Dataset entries
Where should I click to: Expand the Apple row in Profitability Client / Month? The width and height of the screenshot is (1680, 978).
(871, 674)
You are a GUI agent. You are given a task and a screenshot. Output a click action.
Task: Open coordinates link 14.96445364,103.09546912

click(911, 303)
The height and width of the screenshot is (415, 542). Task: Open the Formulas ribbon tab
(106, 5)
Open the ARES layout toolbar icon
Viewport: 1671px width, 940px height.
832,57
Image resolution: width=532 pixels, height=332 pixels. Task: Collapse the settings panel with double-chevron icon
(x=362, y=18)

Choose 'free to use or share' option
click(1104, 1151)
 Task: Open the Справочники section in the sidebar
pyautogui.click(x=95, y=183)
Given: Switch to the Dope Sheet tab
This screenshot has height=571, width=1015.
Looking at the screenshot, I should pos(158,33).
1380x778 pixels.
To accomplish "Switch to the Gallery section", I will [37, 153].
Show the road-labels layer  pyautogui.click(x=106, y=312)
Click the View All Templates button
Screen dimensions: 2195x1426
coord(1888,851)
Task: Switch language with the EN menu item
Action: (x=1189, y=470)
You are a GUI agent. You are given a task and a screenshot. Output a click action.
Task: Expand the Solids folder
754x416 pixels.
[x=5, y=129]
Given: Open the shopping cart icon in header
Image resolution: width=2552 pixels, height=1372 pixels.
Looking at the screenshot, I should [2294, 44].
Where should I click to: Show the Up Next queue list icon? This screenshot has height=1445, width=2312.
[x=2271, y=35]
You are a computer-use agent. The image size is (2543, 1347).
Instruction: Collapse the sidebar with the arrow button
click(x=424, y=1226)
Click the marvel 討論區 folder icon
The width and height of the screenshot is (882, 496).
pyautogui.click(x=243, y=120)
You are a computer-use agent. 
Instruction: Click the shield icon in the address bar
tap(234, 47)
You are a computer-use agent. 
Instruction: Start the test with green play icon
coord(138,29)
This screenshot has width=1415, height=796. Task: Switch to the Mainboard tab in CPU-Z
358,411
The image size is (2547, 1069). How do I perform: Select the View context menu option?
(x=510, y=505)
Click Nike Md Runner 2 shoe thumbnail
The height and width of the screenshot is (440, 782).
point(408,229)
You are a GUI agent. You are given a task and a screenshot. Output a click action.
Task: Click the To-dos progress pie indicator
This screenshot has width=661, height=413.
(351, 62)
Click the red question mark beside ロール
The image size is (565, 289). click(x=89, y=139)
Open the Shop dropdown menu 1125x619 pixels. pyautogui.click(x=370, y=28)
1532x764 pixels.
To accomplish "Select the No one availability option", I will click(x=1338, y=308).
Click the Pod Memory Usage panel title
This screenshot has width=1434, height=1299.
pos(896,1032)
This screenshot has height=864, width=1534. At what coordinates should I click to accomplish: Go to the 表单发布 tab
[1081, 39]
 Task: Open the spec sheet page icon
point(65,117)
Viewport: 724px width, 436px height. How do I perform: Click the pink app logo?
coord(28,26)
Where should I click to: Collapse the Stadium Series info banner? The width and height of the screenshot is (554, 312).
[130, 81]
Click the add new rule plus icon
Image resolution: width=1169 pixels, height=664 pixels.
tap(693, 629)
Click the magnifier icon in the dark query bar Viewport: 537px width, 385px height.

▶ [DIRECTIONS]
Your reply must reproduce all records above exactly.

▶ [OUTPUT FOR THIS TASK]
Where should I click to: Expand the Apple row in Profitability Client / Month? The width and height of the screenshot is (1680, 978).
(871, 674)
You are a GUI agent. You are given a task and a screenshot. Output a click action.
Task: Open coordinates link 14.96445364,103.09546912

click(911, 303)
The height and width of the screenshot is (415, 542). Task: Open the Formulas ribbon tab
(106, 5)
Open the ARES layout toolbar icon
Viewport: 1671px width, 940px height.
832,57
Image resolution: width=532 pixels, height=332 pixels. Task: Collapse the settings panel with double-chevron icon
(x=362, y=18)

Choose 'free to use or share' option
click(1104, 1151)
 Task: Open the Справочники section in the sidebar
pyautogui.click(x=95, y=183)
Given: Switch to the Dope Sheet tab
This screenshot has height=571, width=1015.
Looking at the screenshot, I should pos(158,33).
1380x778 pixels.
To accomplish "Switch to the Gallery section", I will [37, 153].
Show the road-labels layer  pyautogui.click(x=106, y=312)
Click the View All Templates button
Screen dimensions: 2195x1426
coord(1888,851)
Task: Switch language with the EN menu item
Action: (x=1189, y=470)
You are a GUI agent. You are given a task and a screenshot. Output a click action.
Task: Expand the Solids folder
754x416 pixels.
[x=5, y=129]
Given: Open the shopping cart icon in header
Image resolution: width=2552 pixels, height=1372 pixels.
Looking at the screenshot, I should [2294, 44].
Where should I click to: Show the Up Next queue list icon? This screenshot has height=1445, width=2312.
[x=2271, y=35]
You are a computer-use agent. The image size is (2543, 1347).
Instruction: Collapse the sidebar with the arrow button
click(x=424, y=1226)
Click the marvel 討論區 folder icon
The width and height of the screenshot is (882, 496).
pyautogui.click(x=243, y=120)
You are a computer-use agent. 
Instruction: Click the shield icon in the address bar
tap(234, 47)
You are a computer-use agent. 
Instruction: Start the test with green play icon
coord(138,29)
This screenshot has width=1415, height=796. Task: Switch to the Mainboard tab in CPU-Z
358,411
The image size is (2547, 1069). How do I perform: Select the View context menu option?
(x=510, y=505)
Click Nike Md Runner 2 shoe thumbnail
The height and width of the screenshot is (440, 782).
point(408,229)
You are a GUI agent. You are given a task and a screenshot. Output a click action.
Task: Click the To-dos progress pie indicator
This screenshot has width=661, height=413.
(351, 62)
Click the red question mark beside ロール
The image size is (565, 289). click(x=89, y=139)
Open the Shop dropdown menu 1125x619 pixels. pyautogui.click(x=370, y=28)
1532x764 pixels.
To accomplish "Select the No one availability option", I will click(x=1338, y=308).
Click the Pod Memory Usage panel title
This screenshot has width=1434, height=1299.
pos(896,1032)
This screenshot has height=864, width=1534. At what coordinates should I click to accomplish: Go to the 表单发布 tab
[1081, 39]
 Task: Open the spec sheet page icon
point(65,117)
Viewport: 724px width, 436px height. How do I perform: Click the pink app logo?
coord(28,26)
Where should I click to: Collapse the Stadium Series info banner? The width and height of the screenshot is (554, 312).
[130, 81]
Click the add new rule plus icon
Image resolution: width=1169 pixels, height=664 pixels.
tap(693, 629)
Click the magnifier icon in the dark query bar Viewport: 537px width, 385px height.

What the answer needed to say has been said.